The emergency regulation that calls for “all eligible staff” at some 76,000 healthcare facilities participating in Medicare or Medicaid across the country to have at least 1 dose of the COVID-19 vaccine by Dec. 6, and be fully vaccinated by Jan. 4.
The healthcare worker added that “it’s not that I think [the vaccine is] going kill me or anything, but it’s the fact that you’re trying to force me to do something. That’s just unconstitutional. It doesn’t make sense.”
On WANE 15’s public Facebook post, many have expressed similar opinions: getting vaccinated should be a choice, why they’re not getting it, or that the vaccine shouldn’t result in healthcare workers losing their jobs. However, some commenters said they support it.
“100% legal and constitutional,” commented Cody Sharpe. “As a healthcare provider, you are taught to accept evidence based medicine, if you cannot accept that, then a field that relies heavily on science is not for you.”

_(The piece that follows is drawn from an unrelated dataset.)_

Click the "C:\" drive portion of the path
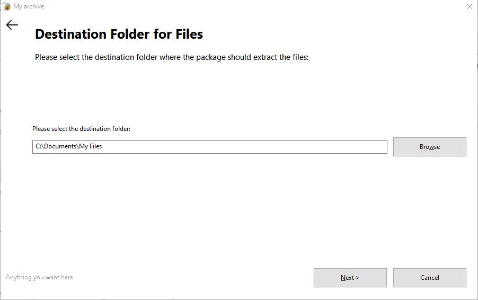478x300 pixels. tap(39, 146)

Dr. Matthew Sutter, Allen County’s Health Commissioner said he asks all residents to look at the scientific studies about the vaccine, and not what they read on Facebook or hear from their friends. He said according to the science, “it’s clear” the vaccines are safe and effective.

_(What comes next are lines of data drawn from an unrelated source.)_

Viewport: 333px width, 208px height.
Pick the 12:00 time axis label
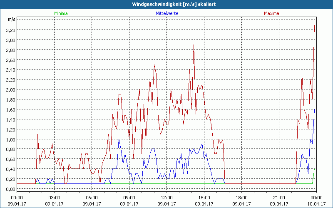tap(167, 198)

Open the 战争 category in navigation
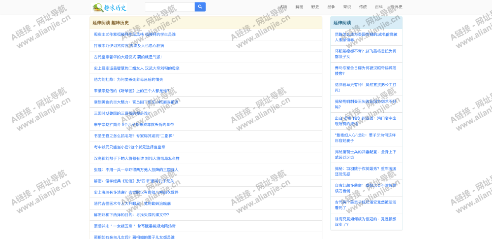click(x=331, y=7)
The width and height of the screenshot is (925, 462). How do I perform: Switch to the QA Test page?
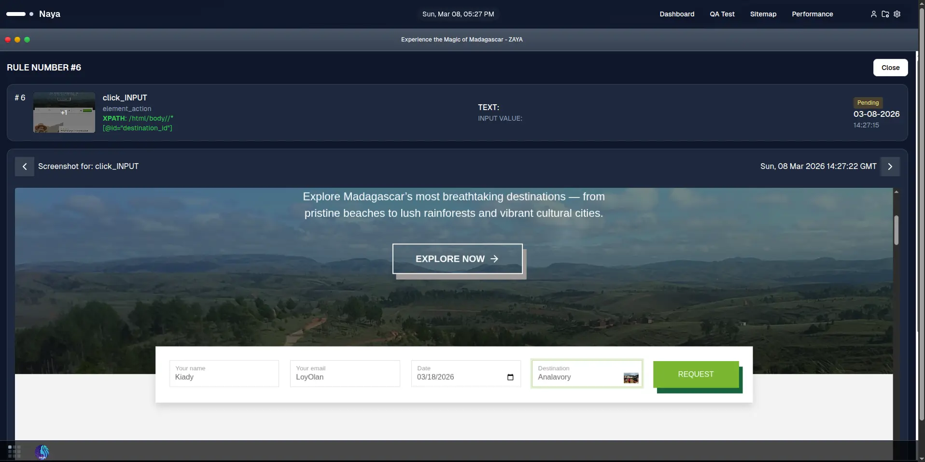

“It’s not that one is more true than the other,” Sutter said. “But in this case, there’s a global pandemic, and our cases are going up again. I think it’s really important for everybody who’s eligible to get vaccinated.”

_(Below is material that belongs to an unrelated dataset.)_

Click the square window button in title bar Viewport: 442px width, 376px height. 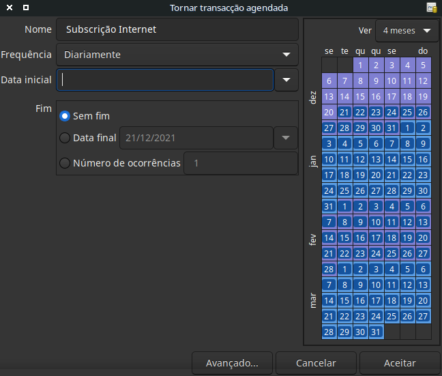(25, 8)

The most common side effects are mild, and any serious side effects are extremely rare, according to the health commissioner.
Dr. Sutter said he thinks the vaccine mandate “could have an impact” on the healthcare shortage the nation is currently facing. He also thinks burnout from having to care for people seriously ill from COVID-19 is a driving factor of the shortage.
Overall, Dr. Sutter said he thinks as a result of the mandate, more healthcare workers will end up getting vaccinated.
However, whether the mandate will take effect is still up in the air. Over a dozen Attorneys General, including Todd Rokita, have filed lawsuits attempting to halt the executive order.